- EXTRAIT DU DOCUMENT
----

Cela dit, l'article du MIT est intéressant... autant par ce qu'il ne dit pas que par ce qu'il dit. Commençons par le commencement :
Une simulation du MIT indique que si l’éolien fournissait 25 % de notre approvisionnement énergétique actuel, ....
D'où viennent ces 25% ? D'un savant calcul de JMJ, car le chiffre ne figure pas dans l'article, qui parle de "
10% des besoins de 2100", besoins estimés à 44 TW. On parle donc là de 4,4 TW, et il se trouve que la consommation d'énergie mondiale actuelle est de 16 TW d'après tous les experts comme ceux de l'
Agence Internationale de l'Énergie. 4,4 sur 16, ça fait 27,5%, on ne va pas chipoter, on est d'accord. Enfin presque.
Disons qu'à première vue, ce chiffre colle presque pile poil avec la consommation actuelle de charbon, qui représente (ou représentait en 2009, car les statisticiens de l'AIE ont besoin d'un temps de réflexion)
27,2% de l'énergie primaire consommée dans le monde.
Et c'est là que ça commence à se gâter. On a bien parlé d'énergie
primaire, non ? Kesksédonc ? Il y aurait de l'énergie secondaire ou tertiaire ?
😱
L'
énergie primaire est celle que nous donne directement la nature, avant transformation. Dans le cas du charbon, c'est donc la chaleur de combustion de ce qui sort des mines... or que fait-on avec le charbon ? Pas uniquement produire de la chaleur pour se chauffer, loin de là : c'est même
le principal mode de production d'électricité dans le monde avec 40% de l'électricité produite.

----

- DONNÉES
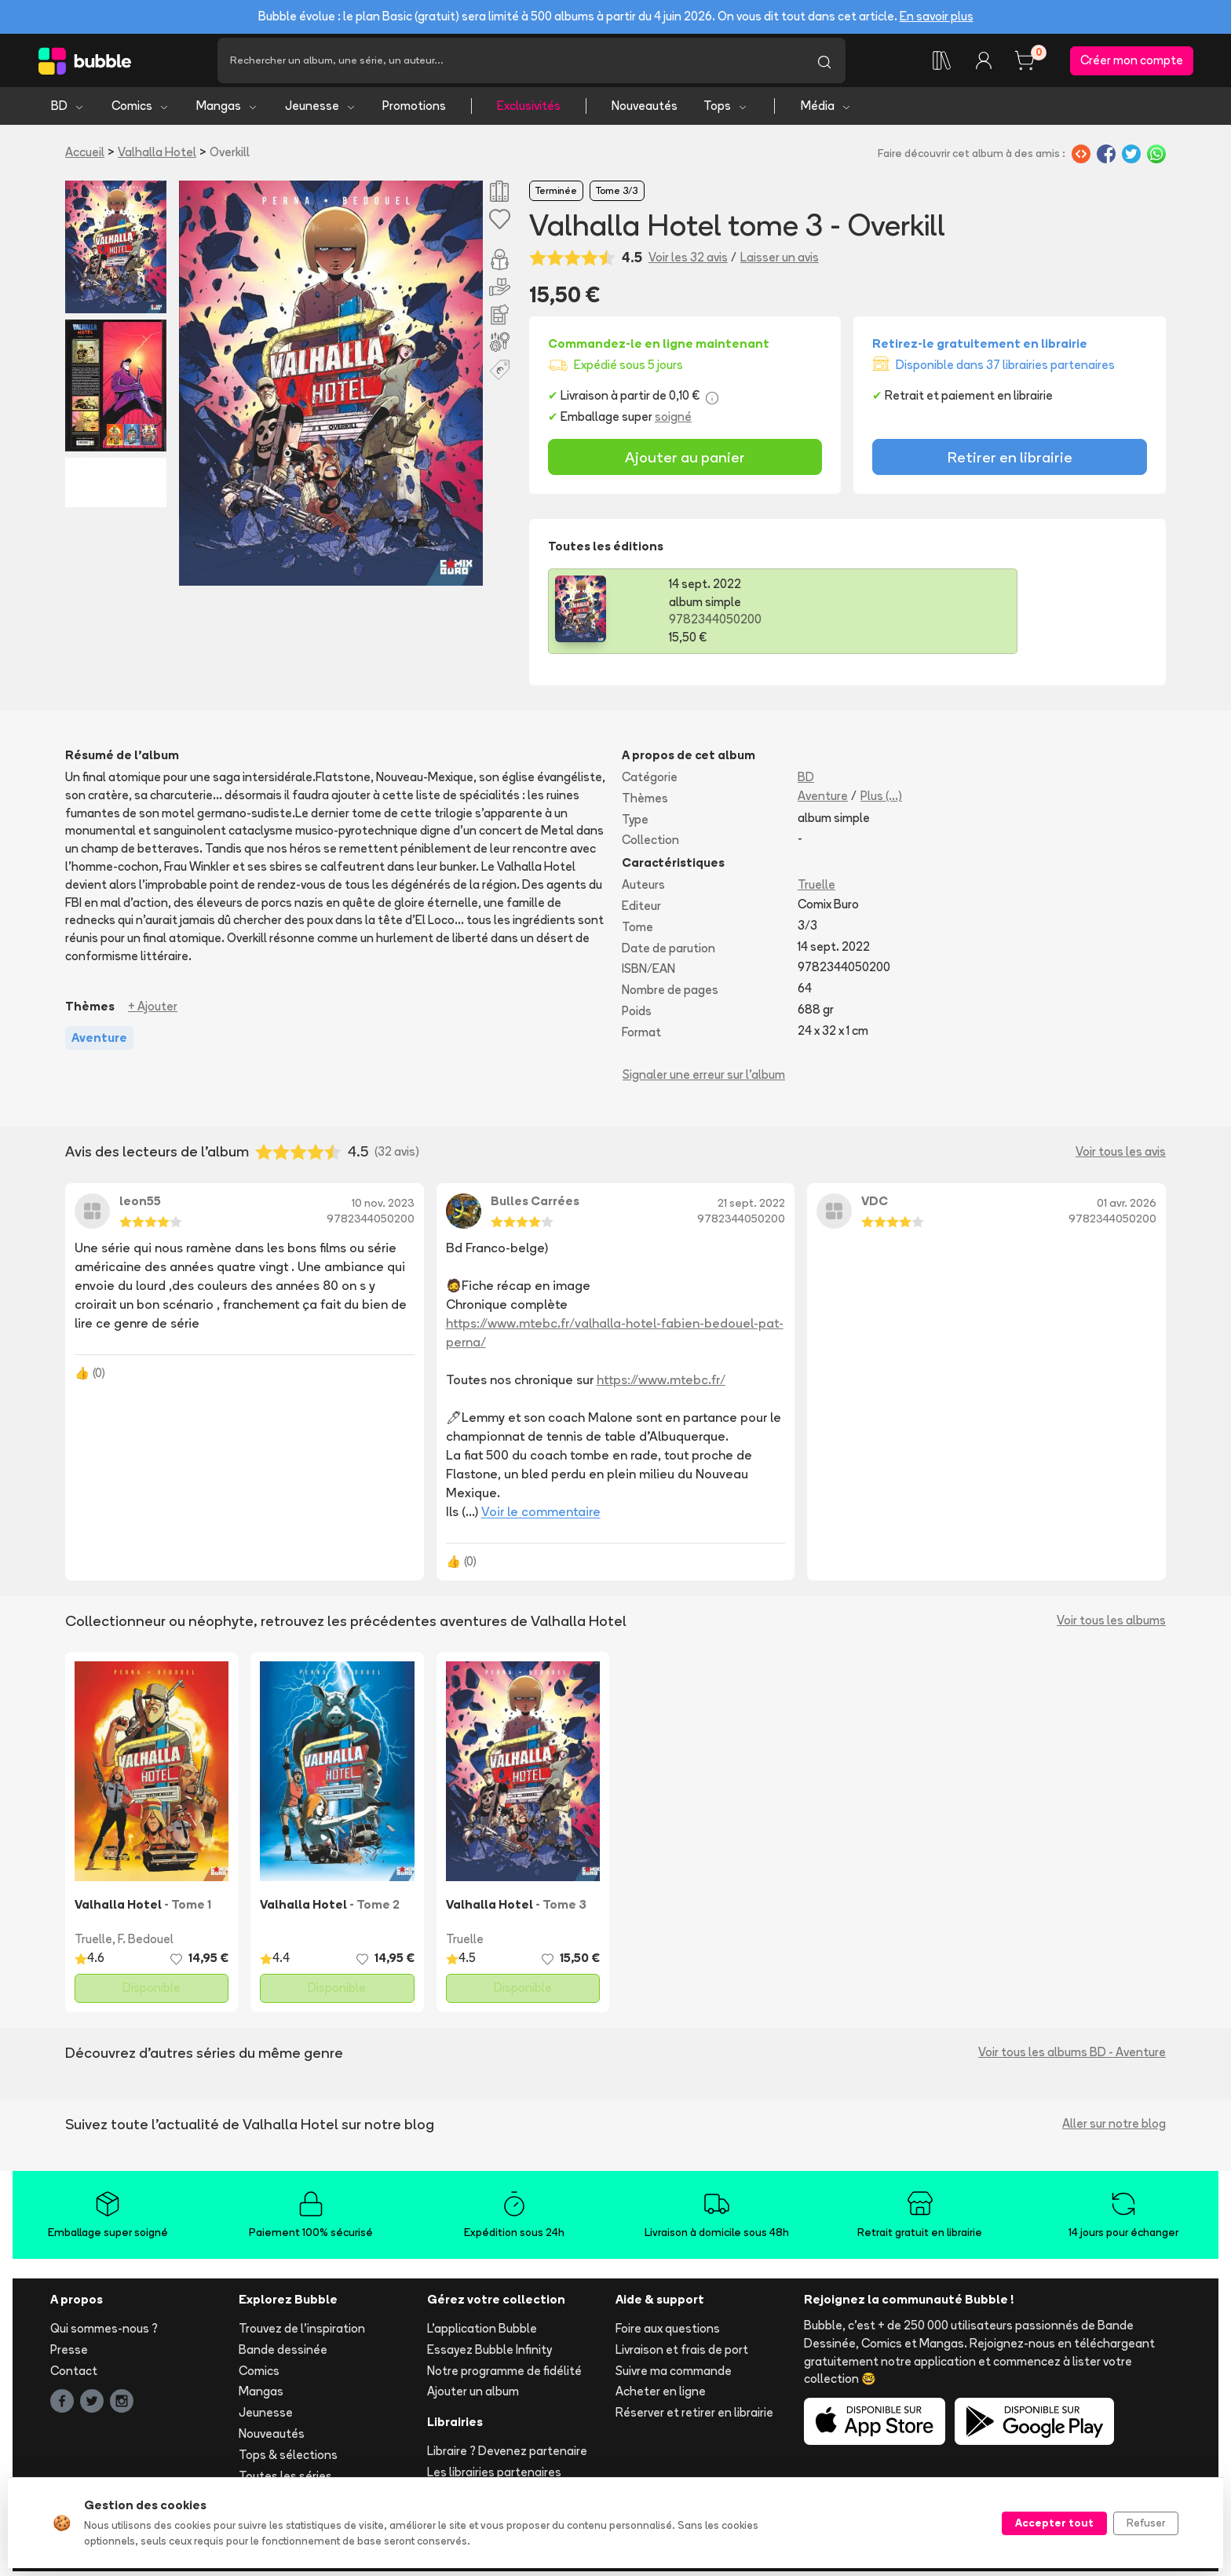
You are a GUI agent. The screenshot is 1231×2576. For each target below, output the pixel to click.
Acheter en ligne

----

- CONSIGNES
**a)** Reproduisez le passage de l'extrait sur l'éolien et le charbon compris entre "10% des besoins" et "ou tertiaire ?", bornes incluses.
**b)** Poursuivez la rédaction de l'extrait sur l'éolien et le charbon à la suite de sa dernière phrase.

- RÉSULTATS
**a)**
10% des besoins de 2100", besoins estimés à 44 TW. On parle donc là de 4,4 TW, et il se trouve que la consommation d'énergie mondiale actuelle est de 16 TW d'après tous les experts comme ceux de l'
Agence Internationale de l'Énergie. 4,4 sur 16, ça fait 27,5%, on ne va pas chipoter, on est d'accord. Enfin presque.
Disons qu'à première vue, ce chiffre colle presque pile poil avec la consommation actuelle de charbon, qui représente (ou représentait en 2009, car les statisticiens de l'AIE ont besoin d'un temps de réflexion)
27,2% de l'énergie primaire consommée dans le monde.
Et c'est là que ça commence à se gâter. On a bien parlé d'énergie
primaire, non ? Kesksédonc ? Il y aurait de l'énergie secondaire ou tertiaire ?

**b)**
Mais pour passer de la chaleur à l'électricité, la thermodynamique impose sa loi implacable et jamais, quoi qu'on fasse, on ne pourra dépasser le
rendement de Carnot qui est une limite absolue. En pratique, ça se traduit par 30 à 40% de la chaleur transformée en électricité, suivant la vétusté et le raffinement technologique de la centrale à charbon. Le record mondial est à 49% à la
centrale danoise de Avedøre, qui en plus permet le chauffage urbain par cogénération.
Comparer directement l'énergie (électrique) produite par des éoliennes avec l'énergie primaire actuellement consommée dans le monde est donc, soit une vaste escroquerie, soit une vaste ânerie, car
l'humanité tire actuellement 81% de son énergie primaire de ressources fossiles (donc sous de forme chaleur), sans oublier 10% à partir de déchets et combustibles renouvelables (chaleur également) et 6% issus du nucléaire (chaleur aussi), ce qui nous mène à
97% de l'énergie primaire sous forme thermique.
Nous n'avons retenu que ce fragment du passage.